Three new stations were thus established during the month of April, at widely separated points in the lower portion of the extensive county. The most remote of these isolated settlements was established under the leadership of John Dunlap, one of Symmes' numerous surveyors, upon the eastern bank of the Great Miami, eighteen miles northwest of Cincinnati, in a position almost encircled by a turn in the river. Some thirty persons went with Dunlap to this spot, and constructed a stockade fort similar in plan to Covalt's, but much more carelessly and inefficiently finished. The area of the fort was one acre square.
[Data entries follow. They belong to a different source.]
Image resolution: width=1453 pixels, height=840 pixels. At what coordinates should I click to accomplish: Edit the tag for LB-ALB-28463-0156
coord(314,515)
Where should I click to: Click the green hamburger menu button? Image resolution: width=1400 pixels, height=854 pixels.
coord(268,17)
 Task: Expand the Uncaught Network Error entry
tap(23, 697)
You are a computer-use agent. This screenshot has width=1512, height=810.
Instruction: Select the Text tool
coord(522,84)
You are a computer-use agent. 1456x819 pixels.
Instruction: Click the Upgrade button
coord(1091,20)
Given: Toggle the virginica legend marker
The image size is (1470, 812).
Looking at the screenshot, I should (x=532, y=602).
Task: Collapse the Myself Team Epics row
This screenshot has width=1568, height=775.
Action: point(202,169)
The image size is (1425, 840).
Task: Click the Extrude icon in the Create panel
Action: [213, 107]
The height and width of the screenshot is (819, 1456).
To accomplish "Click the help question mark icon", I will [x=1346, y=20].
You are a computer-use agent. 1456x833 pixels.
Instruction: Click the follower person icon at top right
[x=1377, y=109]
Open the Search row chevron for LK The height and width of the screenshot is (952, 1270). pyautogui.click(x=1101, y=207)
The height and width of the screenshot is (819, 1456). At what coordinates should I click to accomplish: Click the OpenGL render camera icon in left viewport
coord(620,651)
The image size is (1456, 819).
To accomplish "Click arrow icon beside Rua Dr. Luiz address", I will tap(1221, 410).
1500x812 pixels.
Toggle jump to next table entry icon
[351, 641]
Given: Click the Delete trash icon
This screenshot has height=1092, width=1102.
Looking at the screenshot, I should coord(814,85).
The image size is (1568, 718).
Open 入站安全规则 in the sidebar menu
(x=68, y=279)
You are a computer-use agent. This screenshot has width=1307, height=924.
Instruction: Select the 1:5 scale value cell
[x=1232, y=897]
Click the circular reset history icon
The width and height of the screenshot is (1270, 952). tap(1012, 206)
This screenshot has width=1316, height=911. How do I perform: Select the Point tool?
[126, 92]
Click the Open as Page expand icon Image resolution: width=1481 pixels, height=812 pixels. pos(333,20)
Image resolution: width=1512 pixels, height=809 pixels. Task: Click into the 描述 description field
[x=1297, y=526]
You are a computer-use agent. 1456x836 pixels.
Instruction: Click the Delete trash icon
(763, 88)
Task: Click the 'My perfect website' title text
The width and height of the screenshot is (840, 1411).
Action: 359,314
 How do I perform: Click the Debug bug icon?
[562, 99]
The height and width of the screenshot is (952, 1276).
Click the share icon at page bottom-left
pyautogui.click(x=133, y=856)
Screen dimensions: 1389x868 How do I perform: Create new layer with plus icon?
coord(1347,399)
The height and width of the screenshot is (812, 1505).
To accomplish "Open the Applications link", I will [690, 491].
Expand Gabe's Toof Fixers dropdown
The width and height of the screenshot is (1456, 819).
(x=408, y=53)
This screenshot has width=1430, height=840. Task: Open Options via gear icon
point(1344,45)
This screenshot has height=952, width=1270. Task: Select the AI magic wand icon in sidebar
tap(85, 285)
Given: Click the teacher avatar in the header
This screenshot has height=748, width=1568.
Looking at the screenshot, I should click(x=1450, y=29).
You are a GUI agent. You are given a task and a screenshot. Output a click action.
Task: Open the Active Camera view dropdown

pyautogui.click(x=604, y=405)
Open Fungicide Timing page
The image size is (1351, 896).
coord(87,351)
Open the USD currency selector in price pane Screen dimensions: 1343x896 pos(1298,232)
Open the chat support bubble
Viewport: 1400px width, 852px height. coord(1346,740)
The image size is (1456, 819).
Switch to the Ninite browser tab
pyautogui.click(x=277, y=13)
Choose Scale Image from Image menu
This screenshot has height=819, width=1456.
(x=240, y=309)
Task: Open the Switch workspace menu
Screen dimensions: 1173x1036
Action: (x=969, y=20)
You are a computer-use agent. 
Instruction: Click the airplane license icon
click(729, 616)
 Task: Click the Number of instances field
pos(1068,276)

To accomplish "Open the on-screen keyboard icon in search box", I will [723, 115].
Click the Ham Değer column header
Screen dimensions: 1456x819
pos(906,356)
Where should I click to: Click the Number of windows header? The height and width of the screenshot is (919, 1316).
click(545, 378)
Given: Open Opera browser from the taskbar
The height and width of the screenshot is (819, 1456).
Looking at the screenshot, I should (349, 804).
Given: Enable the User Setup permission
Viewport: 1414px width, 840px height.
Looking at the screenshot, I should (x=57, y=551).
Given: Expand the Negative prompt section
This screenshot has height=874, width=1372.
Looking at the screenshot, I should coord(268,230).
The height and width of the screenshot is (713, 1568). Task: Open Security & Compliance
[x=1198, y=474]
Dunlap, who was an immigrant from Coleraine, Ireland, gave the name of his native town to the place; but the pioneers of the county, as was usual in the frontier districts of the West, knew the station by the name of its chief personage. The township in which the now empty site of the fort lies has inherited the Irish title. The names of some of Dunlap's settlers were Gibson, Larrison, Crum, Hahn and Birket.

The bloody defeat of Harmar encouraged the northern warriors to make a descent upon Hamilton county in full force. At daylight on Monday, January 10, 1791, the inmates of Dunlap's Station, the farthest outpost in the dreary wilderness, were startled from their slumbers by the dreaded Indian alarm, and sprang up to find the woods around their fort swarming with an army of red skins, commanded by the Shawnee chieftain, Blue Jacket, and the detested cutthroat renegade, Simon Girty. The garrison consisted only of a detachment of thirteen soldiers from Fort Washington, under Lieut. Kingsbury, and ten able-bodied settlers, while the savages numbered several hundreds; but as the chiefs would give no satisfactory promise of quarter, the besieged naturally refused to surrender. A continuous fire was poured in upon the stockade; and firebrands shot upon the roofs of the cabins, till midnight of the first day, when the besiegers retired a little distance from the fort, and burned to death a prisoner named Abner Hunt, whom they had captured a day or two before their appearance at, the station. The next morning a brave private soldier named Wiseman escaped from the station amid a shower of bullets, and carried the news of the attack to Fort Washington. He returned upon the third day with a party of Harmar's regulars and a company of mounted militia from Columbia; but the Indians had retreated about two hours before the reinforcement arrived, and were already beyond pursuit.